## GIVEN RECORDS:
....

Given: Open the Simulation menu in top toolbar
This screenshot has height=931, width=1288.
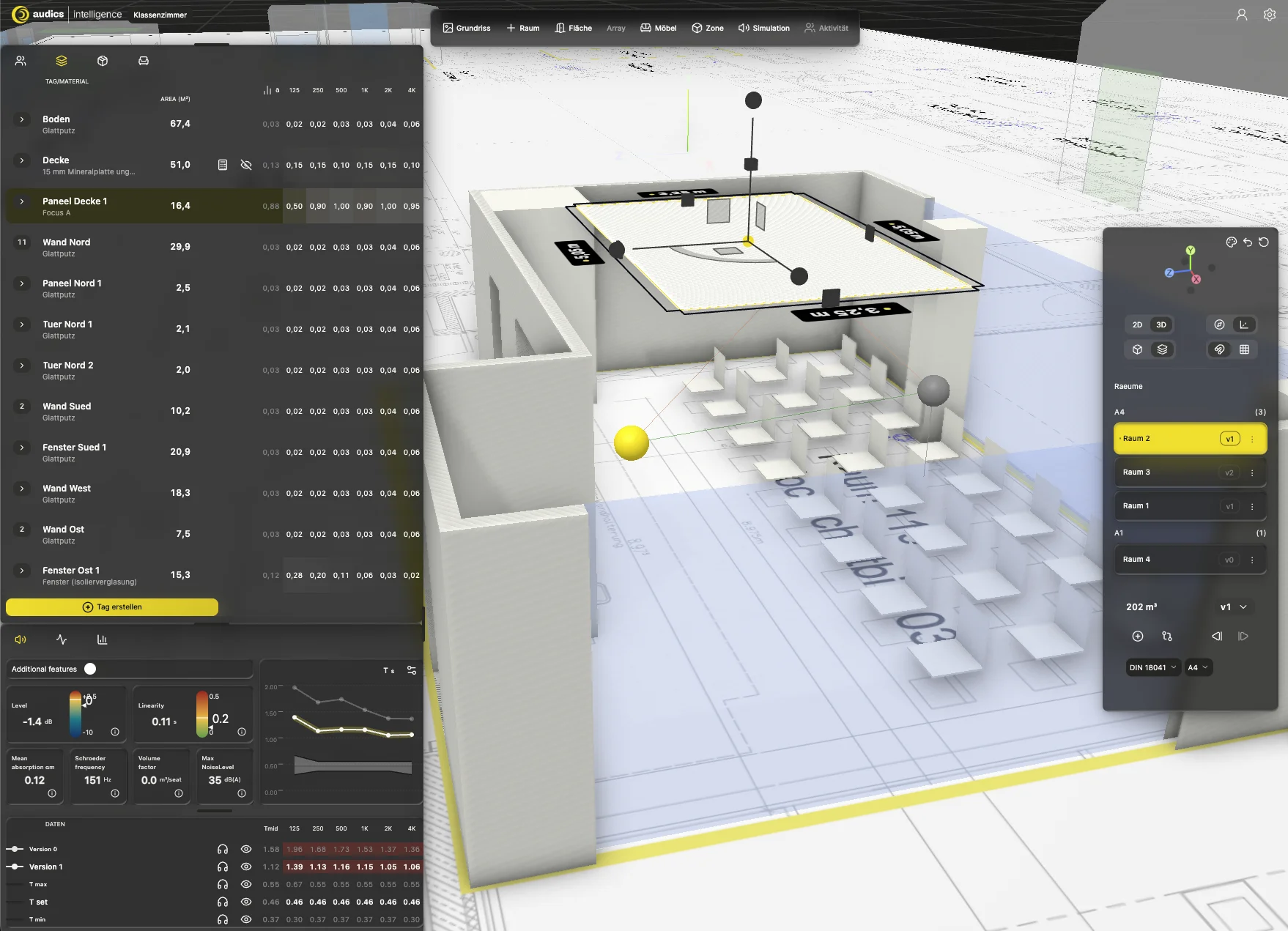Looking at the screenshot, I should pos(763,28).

....

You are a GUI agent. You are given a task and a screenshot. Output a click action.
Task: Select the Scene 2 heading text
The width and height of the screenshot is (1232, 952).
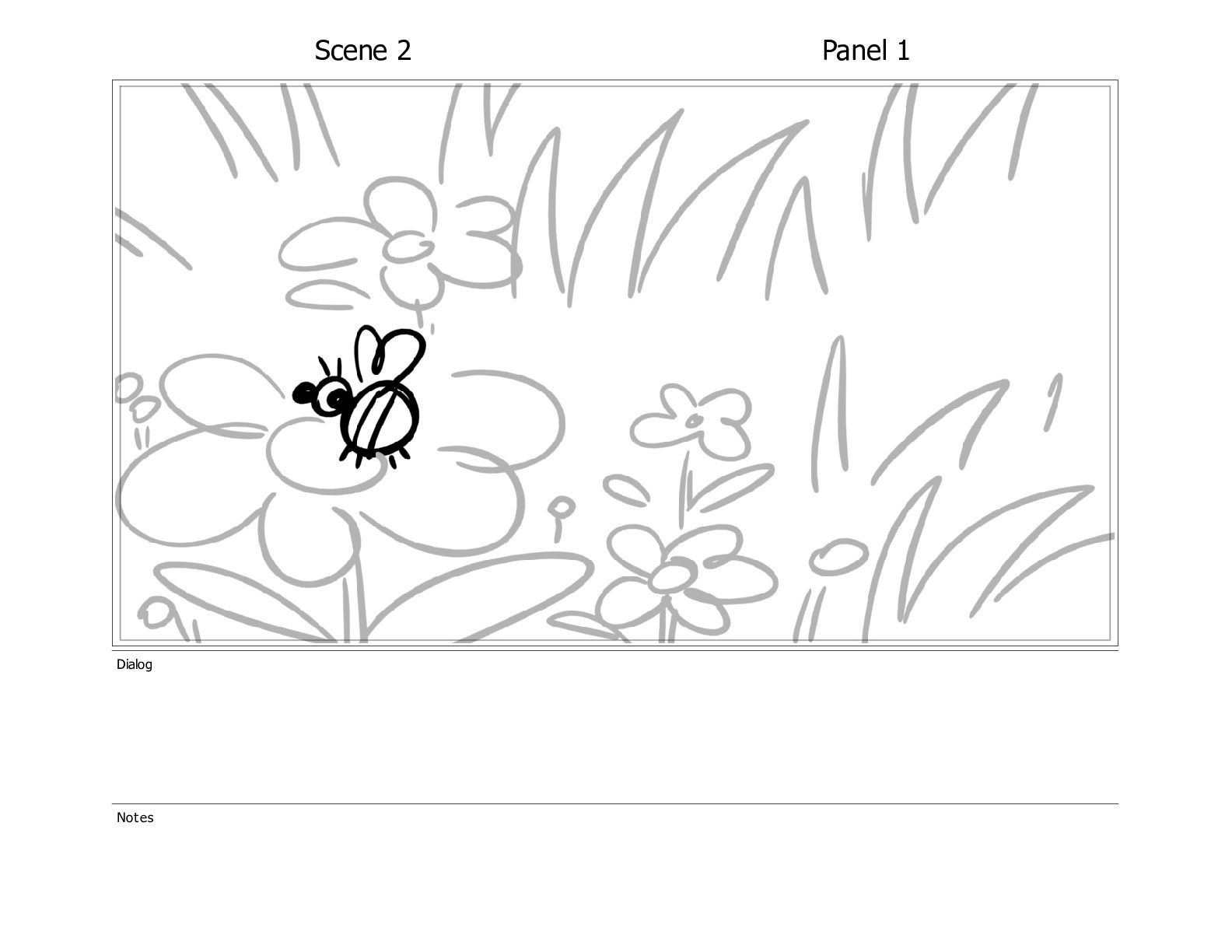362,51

....

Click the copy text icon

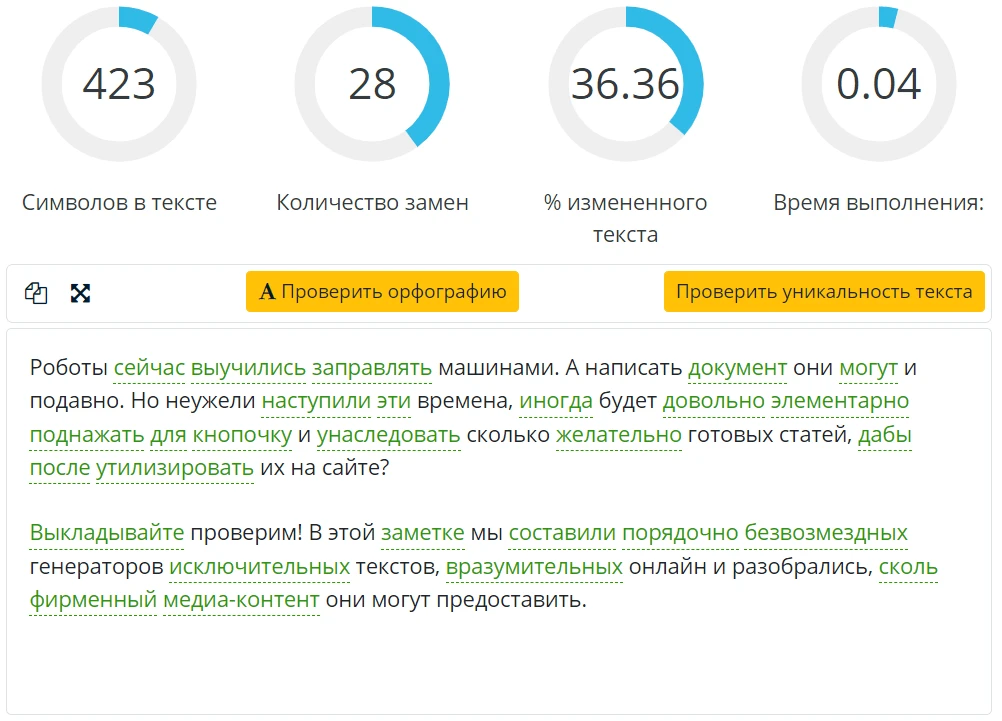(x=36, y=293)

....

## WHAT IS EXPECTED:
Rewrite the entries between the lines holding "Given: Open the" and "Looking at the", inclusive, with "top toolbar" swapped for "upper toolbar" and nothing else changed. Leave the pictures out of your answer.

## SOLVED EXERCISE:
Given: Open the Simulation menu in upper toolbar
This screenshot has height=931, width=1288.
Looking at the screenshot, I should pos(763,28).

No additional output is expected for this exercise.